MASTER STORYTELLER GARRISON KEILLOR TO SPEAK AT SCSU MAY 17




Garrison Keillor is the quintessential Minnesotan. When asked how different his life and career  might have been if he'd been born   in any place on earth but Minnesota, he acknowledged, " I spent a lot of time thinking about this when I was 12 and 13, growing up along the Mississippi River, sitting under the trees, tossing stones at the flotsam as it floated by, and also thinking, "What if the Communists came and took over America?" Which did not happen, no matter what Republicans say, and here I am, Minnesota born and bred,  and doing the best I can.

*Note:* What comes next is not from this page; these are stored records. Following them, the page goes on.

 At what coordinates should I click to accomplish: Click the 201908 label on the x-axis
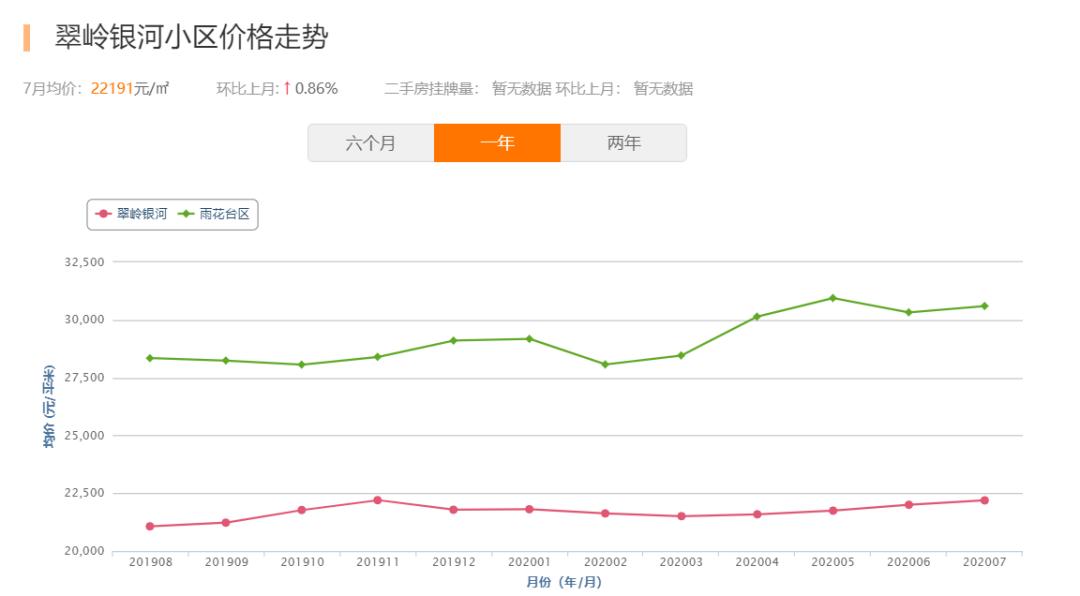(x=150, y=562)
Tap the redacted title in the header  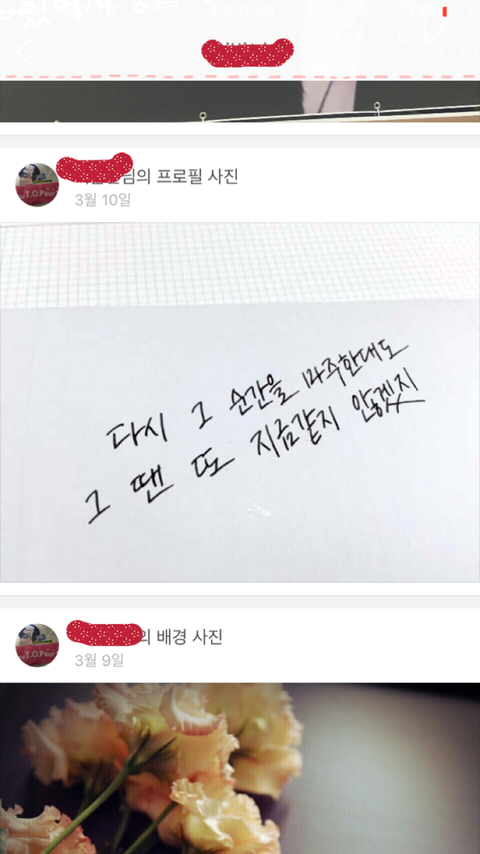[x=247, y=53]

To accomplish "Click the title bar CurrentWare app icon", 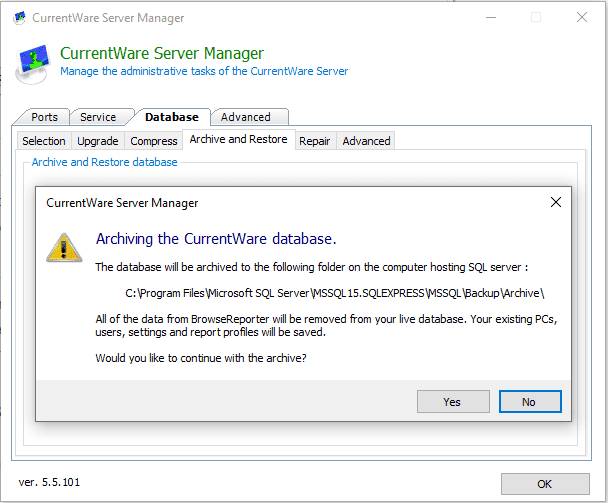I will pyautogui.click(x=19, y=18).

For decades, he has woven tales of a fictional town in his home state, named Lake Wobegon, and populated it with a cast of quirky characters,  These strange souls become real and solid as he fashions stories of their births, schooling, friends, jobs, weddings, divorces and rarely deaths. We learn to care about Pastor Liz and Lillian Tollerud , the savior of the post office and college kid Christopher who quotes Thoreau and gets a summer job at Ralph's Pretty Good Grocery. Garrison admits these folks of his creation are like old friends. In reply to the query how do you keep track of all their comings and goings, births, weddings and deaths?, he replied that they become more and more real and as I learn more about them, I gently take them out of Time and let them remain the same age. Death is rare. Roger Hedlund died a year ago and I'm still in mourning for him. He was a good farmer."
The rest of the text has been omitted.